- Problemas e tarefas
A) No texto sobre o rali das commodities, liste cada commodity cuja alta de preço neste ano aparece em percentual, junto com o número informado.
B) Por favor, prossiga o texto sobre o rali das commodities a partir da última frase apresentada.

- Trecho do texto
★ ★ ★

Celso Ming, O Estado de S.Paulo
01 de abril de 2021 | 21h05
O rali das commodities está produzindo neste ano fenômeno relativamente raro nas contas externas do Brasil: a perspectiva de superávit nas Transações Correntes. Esta é a conta que registra entrada e saída de moeda estrangeira nos negócios com mercadorias, serviços e transferências. Ficam de fora apenas os fluxos de capital.
No caso brasileiro, indicam não apenas a força das exportações, mas, também, a queda do consumo interno em consequência da retração da economia e dos estragos provocados pela pandemia. Mas levanta a pergunta: se as contas externas apontam essa exuberância e melhoram o faturamento em moeda estrangeira, por que o câmbio mostra o contrário, mostra maior procura de dólares do que oferta e, portanto, forte desvalorização do real?
Mas vamos por partes. O galope das commodities é impressionante. Apesar da crise e da pandemia, espraia-se alegria geral na área do agronegócio, dos exportadores de minério de ferro e dos produtores de petróleo – que já não se restringem à Petrobrás. Em média, os preços da soja subiram neste ano mais de 54% em relação ao ano passado. No mesmo período, o minério de ferro acusou alta de quase 90%. As cotações do petróleo tipo Brent apontam aumento de mais de 20%. E ainda há o efeito da alta do dólar em reais sobre o faturamento dos exportadores.
A principal explicação para a esticada das cotações das commodities é a perspectiva de recuperação da economia mundial, especialmente da China, que vem acompanhada pela necessidade urgente de recomposição dos estoques que haviam sido derrubados em 2020, quando a pandemia se alastrava.

★ ★ ★

- Extrato de dados
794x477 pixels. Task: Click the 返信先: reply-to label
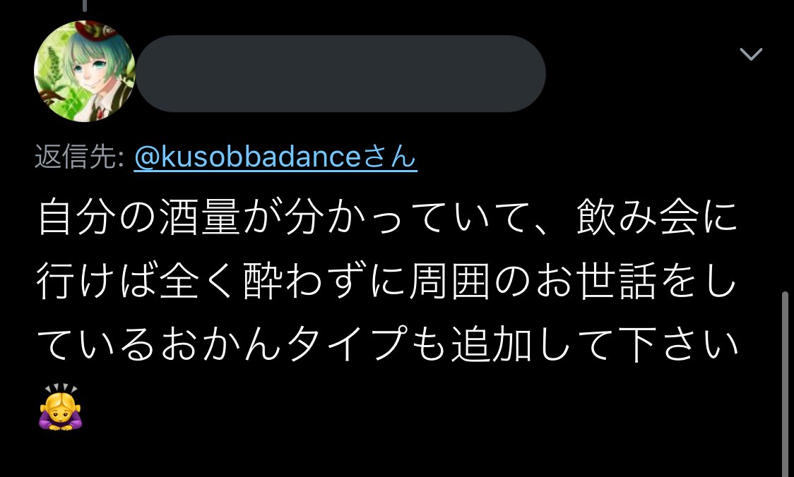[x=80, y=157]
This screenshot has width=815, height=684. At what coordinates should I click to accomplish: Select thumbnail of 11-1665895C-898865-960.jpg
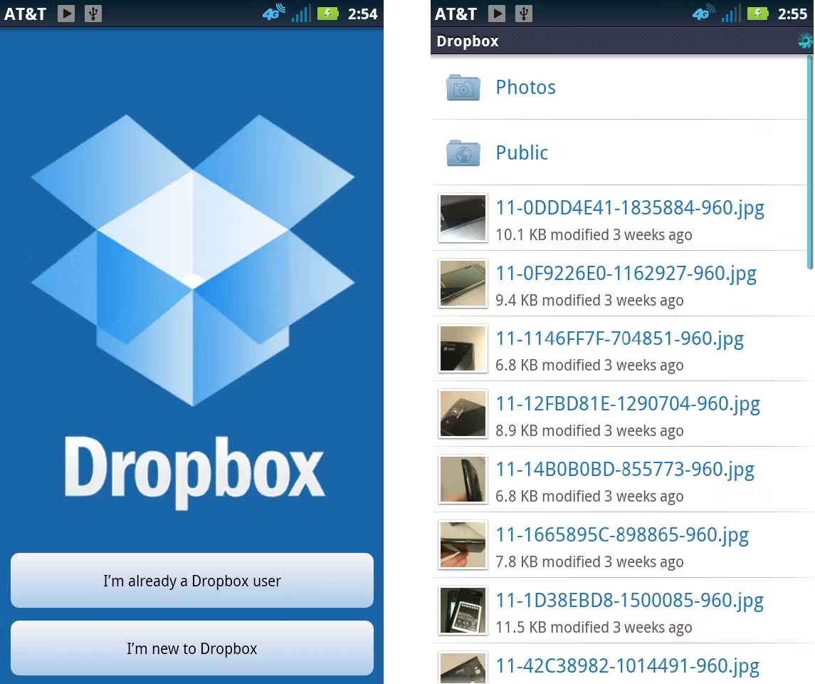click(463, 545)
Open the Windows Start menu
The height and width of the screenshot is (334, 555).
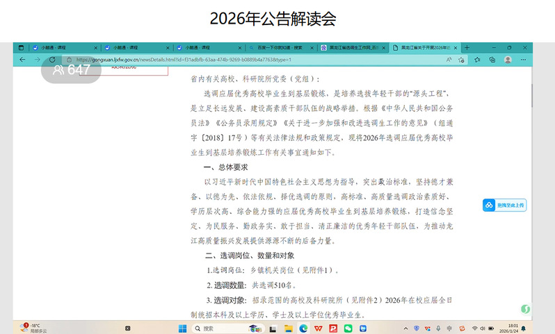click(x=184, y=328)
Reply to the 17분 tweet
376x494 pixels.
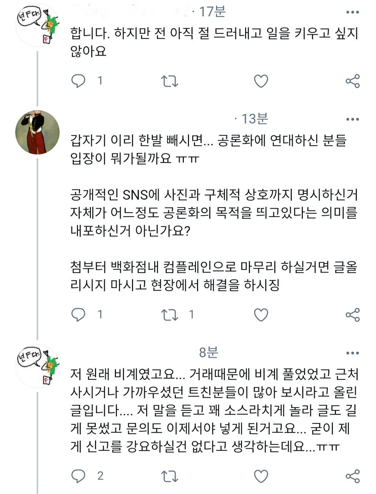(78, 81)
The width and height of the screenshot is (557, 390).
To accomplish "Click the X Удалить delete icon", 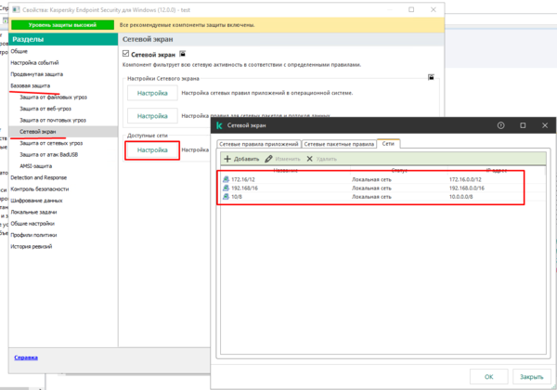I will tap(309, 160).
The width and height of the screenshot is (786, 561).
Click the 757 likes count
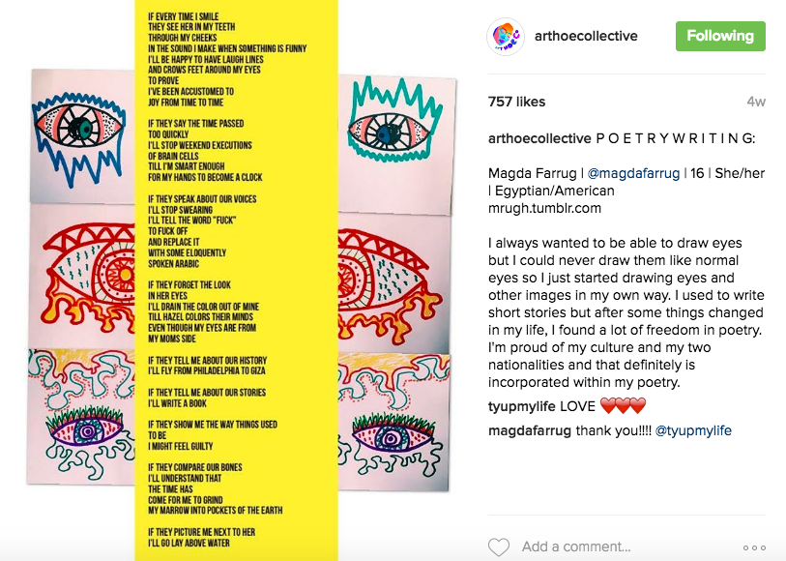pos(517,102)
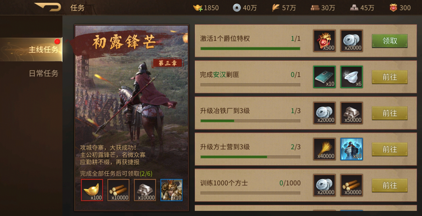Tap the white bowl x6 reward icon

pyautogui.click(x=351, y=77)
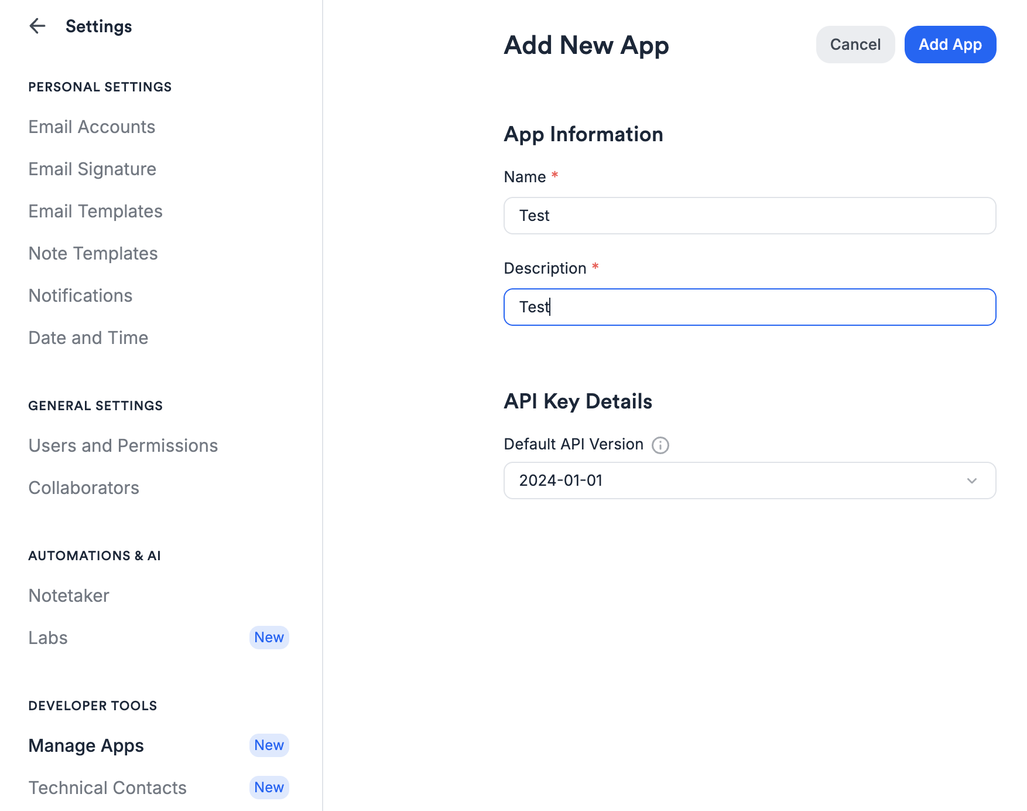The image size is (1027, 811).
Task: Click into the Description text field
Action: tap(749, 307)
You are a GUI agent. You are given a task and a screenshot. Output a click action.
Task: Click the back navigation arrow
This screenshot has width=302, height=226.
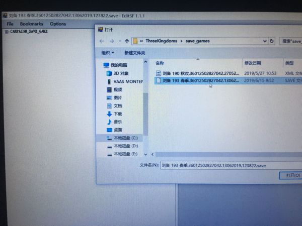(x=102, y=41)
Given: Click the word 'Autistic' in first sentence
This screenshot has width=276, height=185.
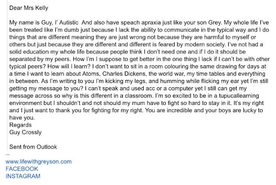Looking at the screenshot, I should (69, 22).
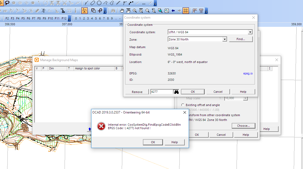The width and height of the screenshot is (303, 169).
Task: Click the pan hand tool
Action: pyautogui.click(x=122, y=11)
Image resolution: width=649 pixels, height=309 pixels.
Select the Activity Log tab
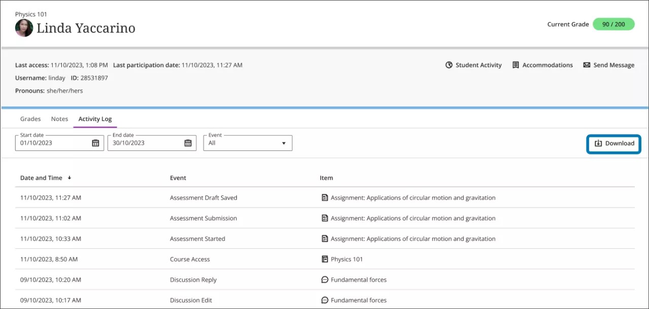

★ ★ ★

- Respostas dos exercícios
A)
Soja: mais de 54%
Minério de ferro: quase 90%
Petróleo tipo Brent: mais de 20%

B)
Essa escalada das commodities vem produzindo aumento do faturamento com as exportações. No seu último Relatório de Inflação, o Banco Central prevê que as exportações deste ano (em dólares) aumentarão 21,3% em relação às do ano passado. O efeito colateral negativo é o impacto sobre a inflação. Não há como evitar que essa puxada de preços no mercado internacional deixe de extravasar para os preços internos do óleo de cozinha, das rações animais, dos combustíveis, dos fertilizantes e de tantas coisas mais.
A melhora das contas externas não se limita à balança comercial. Quase todos os componentes da Conta de Serviços (transportes, seguros, turismo, etc) e da Conta de Rendas Primárias (juros e remessa de lucros) também acusam redução expressiva das despesas em dólares. O resumo da ópera é a substancial melhora dos resultados nas Transações Correntes, que deixam o campo negativo em que esteve em todos esses anos e passam para o positivo, segundo as projeções do Banco Central. Em 2019, o déficit foi de US$ 51 bilhões, recuou em 2020 para US$ 12 bilhões e se transformará em superávit de US$ 2 bilhões em 2021. Confira o gráfico que expressa esses números em relação ao tamanho do PIB.
Agora, avalie o efeito câmbio, que está no gráfico abaixo. No ano passado a alta do dólar foi de 29%. Neste ano, até esta quinta-feira, foi de mais 10%. São mais dólares saindo do que entrando, numa conjuntura de belezura nas contas externas.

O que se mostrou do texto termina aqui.